ANALYSES OF DYNAMIC RESPONSE OF VEHICLE AND TRACK COUPLING SYSTEM WITH RANDOM IRREGULARITY OF TRACK VERTICAL PROFILE

Abstract

A dynamic computational model for the vehicle and track coupling system is developed by means of finite element method in this paper. In numerical implementation, the vehicle and track coupling system is divided into two parts; lower structure and upper structure. The vehicle as the upper structure in the coupling system is a whole locomotive or rolling stock with two layers of spring and damping system in which vertical and rolling motion for vehicle and bogie are involved. The lower structure in the coupling system is a railway track where rails are considered as beams with finite length rested on a double layer continuous elastic foundation.

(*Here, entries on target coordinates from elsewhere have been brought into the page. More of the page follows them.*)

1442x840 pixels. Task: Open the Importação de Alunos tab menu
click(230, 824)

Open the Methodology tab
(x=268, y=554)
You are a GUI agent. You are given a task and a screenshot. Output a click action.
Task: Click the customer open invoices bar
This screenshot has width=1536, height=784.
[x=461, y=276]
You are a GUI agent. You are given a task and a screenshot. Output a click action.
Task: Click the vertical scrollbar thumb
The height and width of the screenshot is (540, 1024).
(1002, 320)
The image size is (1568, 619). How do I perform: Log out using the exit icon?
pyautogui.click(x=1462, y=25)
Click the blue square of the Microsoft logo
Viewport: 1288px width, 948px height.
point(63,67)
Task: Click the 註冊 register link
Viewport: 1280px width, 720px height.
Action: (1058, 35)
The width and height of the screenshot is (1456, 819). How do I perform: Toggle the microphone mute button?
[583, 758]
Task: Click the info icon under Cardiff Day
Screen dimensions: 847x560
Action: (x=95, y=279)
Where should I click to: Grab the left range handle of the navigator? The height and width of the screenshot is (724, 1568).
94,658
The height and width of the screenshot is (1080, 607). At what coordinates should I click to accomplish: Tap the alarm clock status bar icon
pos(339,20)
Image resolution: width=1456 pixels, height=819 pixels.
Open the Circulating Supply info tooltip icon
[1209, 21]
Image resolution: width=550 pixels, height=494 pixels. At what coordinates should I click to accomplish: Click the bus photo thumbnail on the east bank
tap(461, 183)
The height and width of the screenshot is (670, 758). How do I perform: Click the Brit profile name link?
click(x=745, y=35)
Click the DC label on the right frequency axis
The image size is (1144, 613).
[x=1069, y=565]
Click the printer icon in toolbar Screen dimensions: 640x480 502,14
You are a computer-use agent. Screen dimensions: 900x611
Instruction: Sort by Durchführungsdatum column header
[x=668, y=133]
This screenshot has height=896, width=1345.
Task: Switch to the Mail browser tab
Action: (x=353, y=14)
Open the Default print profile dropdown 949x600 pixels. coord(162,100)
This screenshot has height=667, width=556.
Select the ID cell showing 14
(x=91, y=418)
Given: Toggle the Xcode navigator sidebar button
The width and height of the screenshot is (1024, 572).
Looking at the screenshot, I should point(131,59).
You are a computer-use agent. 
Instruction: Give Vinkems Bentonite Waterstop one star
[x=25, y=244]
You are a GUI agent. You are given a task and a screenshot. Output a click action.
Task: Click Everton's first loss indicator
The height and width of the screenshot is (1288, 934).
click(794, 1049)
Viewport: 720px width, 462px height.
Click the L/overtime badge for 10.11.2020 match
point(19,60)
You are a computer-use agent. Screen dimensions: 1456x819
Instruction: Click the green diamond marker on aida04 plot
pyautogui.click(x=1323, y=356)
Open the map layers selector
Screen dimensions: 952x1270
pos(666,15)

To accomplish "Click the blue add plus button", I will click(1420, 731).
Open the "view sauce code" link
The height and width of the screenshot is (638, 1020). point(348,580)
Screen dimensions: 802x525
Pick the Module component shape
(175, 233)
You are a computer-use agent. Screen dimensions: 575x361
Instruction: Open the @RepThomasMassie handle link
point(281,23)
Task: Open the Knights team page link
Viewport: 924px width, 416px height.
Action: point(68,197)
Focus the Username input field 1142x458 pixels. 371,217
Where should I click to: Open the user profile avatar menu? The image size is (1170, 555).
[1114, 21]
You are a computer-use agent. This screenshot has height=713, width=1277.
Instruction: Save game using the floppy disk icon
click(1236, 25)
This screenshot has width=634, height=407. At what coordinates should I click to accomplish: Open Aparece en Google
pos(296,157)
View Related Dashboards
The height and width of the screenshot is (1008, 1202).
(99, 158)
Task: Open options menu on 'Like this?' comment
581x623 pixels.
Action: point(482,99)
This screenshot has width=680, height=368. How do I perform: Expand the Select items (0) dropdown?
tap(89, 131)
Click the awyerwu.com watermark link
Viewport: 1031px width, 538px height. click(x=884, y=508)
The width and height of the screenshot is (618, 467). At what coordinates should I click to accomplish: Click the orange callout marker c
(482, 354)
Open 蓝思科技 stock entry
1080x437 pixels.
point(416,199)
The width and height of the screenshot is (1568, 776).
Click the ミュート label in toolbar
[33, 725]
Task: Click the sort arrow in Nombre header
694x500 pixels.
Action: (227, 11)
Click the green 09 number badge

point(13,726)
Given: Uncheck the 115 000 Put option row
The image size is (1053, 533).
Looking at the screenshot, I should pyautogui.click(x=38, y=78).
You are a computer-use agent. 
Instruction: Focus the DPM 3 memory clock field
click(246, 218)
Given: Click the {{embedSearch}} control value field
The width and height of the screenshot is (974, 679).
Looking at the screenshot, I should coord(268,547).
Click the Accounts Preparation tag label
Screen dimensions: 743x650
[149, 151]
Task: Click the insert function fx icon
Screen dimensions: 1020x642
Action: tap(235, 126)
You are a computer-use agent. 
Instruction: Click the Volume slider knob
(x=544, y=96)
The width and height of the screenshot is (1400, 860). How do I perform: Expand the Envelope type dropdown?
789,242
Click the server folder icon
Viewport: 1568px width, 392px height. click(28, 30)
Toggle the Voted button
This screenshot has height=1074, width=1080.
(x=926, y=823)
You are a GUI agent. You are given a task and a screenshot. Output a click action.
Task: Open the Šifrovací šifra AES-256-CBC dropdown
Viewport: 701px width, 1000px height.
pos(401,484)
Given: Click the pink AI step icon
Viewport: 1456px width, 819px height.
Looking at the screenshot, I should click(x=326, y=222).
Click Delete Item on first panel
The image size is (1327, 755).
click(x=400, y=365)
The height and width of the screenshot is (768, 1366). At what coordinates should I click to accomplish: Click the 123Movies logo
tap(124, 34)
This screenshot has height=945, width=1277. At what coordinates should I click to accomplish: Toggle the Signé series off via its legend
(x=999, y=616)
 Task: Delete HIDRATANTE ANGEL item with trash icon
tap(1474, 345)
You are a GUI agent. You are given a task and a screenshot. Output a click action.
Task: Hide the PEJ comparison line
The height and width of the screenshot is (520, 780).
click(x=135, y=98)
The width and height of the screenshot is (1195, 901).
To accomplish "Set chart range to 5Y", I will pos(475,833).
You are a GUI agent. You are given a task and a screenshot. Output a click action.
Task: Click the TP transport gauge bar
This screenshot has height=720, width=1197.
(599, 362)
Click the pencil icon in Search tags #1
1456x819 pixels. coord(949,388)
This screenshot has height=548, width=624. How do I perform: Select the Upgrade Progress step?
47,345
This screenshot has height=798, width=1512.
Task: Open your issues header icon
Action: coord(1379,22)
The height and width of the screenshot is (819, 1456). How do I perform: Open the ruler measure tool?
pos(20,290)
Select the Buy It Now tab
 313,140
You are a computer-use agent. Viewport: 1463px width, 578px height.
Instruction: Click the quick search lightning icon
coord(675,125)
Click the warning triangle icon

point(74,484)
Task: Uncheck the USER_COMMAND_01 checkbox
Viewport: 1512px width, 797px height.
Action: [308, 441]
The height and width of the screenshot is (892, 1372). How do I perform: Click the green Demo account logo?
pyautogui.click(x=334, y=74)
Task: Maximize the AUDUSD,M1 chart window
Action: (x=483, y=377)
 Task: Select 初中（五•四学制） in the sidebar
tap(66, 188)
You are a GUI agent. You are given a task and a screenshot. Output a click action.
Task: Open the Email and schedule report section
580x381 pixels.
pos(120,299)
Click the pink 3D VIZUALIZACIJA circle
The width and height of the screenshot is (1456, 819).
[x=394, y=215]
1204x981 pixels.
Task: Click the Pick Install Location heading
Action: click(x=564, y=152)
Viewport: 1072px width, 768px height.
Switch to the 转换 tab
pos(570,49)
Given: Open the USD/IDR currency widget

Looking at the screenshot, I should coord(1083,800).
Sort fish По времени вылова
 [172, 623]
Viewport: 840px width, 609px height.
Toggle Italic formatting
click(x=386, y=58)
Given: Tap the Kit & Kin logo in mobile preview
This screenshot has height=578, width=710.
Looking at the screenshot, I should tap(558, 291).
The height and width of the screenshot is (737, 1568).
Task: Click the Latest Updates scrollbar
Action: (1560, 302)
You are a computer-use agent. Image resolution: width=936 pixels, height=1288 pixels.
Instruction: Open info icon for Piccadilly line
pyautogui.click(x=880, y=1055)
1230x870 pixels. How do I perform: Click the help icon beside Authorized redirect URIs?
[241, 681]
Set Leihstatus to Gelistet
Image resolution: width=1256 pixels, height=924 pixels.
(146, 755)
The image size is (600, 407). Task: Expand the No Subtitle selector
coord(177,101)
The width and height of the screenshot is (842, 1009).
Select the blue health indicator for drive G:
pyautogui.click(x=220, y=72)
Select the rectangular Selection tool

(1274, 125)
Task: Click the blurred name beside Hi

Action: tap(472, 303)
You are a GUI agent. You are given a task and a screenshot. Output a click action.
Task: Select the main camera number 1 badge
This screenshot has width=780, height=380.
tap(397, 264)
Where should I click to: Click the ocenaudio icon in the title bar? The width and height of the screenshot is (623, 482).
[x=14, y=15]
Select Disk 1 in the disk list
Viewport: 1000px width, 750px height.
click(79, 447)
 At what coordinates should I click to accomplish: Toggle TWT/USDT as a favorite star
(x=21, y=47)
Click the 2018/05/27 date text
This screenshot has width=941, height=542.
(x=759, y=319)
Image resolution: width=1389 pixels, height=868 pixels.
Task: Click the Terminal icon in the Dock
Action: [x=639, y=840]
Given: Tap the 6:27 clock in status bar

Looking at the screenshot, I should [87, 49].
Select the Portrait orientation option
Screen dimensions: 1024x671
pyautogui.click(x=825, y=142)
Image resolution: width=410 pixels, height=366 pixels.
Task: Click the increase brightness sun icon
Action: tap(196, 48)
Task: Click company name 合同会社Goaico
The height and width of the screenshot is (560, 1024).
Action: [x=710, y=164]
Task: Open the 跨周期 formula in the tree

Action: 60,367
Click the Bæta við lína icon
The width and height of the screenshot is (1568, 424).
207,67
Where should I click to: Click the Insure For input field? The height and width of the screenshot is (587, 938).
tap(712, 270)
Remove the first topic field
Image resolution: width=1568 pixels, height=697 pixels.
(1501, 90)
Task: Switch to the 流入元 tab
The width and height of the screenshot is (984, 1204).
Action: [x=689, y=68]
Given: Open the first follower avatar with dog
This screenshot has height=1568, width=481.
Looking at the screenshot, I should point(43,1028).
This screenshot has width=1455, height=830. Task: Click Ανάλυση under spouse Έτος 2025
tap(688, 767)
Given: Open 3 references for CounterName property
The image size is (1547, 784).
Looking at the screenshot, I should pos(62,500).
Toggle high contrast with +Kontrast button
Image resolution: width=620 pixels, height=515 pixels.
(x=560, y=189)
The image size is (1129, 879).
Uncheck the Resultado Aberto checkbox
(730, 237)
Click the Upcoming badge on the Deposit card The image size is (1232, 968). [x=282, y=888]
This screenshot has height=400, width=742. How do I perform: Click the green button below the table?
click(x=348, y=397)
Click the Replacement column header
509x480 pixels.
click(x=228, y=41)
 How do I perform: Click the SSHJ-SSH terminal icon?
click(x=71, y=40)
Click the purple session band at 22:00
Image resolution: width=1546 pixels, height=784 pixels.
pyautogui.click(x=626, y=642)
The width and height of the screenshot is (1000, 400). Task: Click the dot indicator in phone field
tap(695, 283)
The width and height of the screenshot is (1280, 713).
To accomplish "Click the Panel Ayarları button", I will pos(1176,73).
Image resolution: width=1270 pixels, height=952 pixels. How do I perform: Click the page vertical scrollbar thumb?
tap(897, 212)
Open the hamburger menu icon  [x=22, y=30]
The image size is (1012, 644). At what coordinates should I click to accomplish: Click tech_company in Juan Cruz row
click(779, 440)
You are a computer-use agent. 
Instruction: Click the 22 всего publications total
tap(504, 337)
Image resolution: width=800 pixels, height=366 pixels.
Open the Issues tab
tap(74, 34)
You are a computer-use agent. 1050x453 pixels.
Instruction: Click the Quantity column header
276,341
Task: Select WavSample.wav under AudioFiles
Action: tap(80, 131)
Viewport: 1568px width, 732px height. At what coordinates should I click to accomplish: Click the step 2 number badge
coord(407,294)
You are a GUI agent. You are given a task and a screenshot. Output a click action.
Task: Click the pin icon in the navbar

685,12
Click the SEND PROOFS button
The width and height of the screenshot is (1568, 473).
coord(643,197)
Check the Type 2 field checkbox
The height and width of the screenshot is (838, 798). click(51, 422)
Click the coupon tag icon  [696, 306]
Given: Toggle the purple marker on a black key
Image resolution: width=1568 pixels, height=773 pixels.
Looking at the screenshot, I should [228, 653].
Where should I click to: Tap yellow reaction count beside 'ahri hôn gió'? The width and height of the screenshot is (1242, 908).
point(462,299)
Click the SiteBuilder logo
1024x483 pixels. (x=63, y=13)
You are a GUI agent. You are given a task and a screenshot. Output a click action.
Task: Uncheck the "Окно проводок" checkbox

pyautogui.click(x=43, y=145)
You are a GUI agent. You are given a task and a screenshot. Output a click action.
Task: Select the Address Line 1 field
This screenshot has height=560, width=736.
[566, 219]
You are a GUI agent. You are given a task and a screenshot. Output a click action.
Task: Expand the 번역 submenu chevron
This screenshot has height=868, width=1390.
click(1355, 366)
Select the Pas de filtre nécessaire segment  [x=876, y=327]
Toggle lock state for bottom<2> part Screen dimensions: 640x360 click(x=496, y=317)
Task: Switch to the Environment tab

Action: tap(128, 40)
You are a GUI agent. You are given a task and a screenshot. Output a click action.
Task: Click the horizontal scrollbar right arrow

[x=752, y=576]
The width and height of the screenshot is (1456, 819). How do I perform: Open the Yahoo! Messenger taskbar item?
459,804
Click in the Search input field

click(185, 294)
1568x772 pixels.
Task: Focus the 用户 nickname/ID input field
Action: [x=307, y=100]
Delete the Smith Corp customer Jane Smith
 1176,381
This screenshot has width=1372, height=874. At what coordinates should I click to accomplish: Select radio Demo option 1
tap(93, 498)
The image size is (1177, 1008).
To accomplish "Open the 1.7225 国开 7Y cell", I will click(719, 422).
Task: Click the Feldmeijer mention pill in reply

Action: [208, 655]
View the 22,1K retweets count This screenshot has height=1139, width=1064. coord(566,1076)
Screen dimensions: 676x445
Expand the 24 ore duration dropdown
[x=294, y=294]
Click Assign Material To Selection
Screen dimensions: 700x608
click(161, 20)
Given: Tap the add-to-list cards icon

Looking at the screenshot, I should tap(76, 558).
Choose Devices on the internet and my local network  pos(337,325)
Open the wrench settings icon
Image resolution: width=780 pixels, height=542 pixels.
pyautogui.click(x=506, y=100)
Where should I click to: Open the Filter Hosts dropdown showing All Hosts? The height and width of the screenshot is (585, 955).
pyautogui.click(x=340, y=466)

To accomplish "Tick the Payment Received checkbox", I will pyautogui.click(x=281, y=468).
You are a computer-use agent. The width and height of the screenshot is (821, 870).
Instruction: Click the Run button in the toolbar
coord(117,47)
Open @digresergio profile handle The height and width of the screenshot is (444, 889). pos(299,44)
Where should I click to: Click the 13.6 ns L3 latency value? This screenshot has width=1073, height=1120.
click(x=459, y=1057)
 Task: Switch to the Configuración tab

The two parts are solved independently with an iterative scheme. Coupling the vehicle system and railway track is realized through interaction forces between the wheels and the rail, where the irregularity of the track vertical profile considered as stationary ergodic Gaussian random processes and simulated by trigonometry series is included. The amplitudes of vibrations, their velocities and the accelerations generated in the vehicle and rail and the interaction forces between the vehicle and the rail due to the random irregularity of the track vertical profile and different line grades and train speeds have been analyzed numerically by this model. Analyses of system responses are performed in time and frequency domains.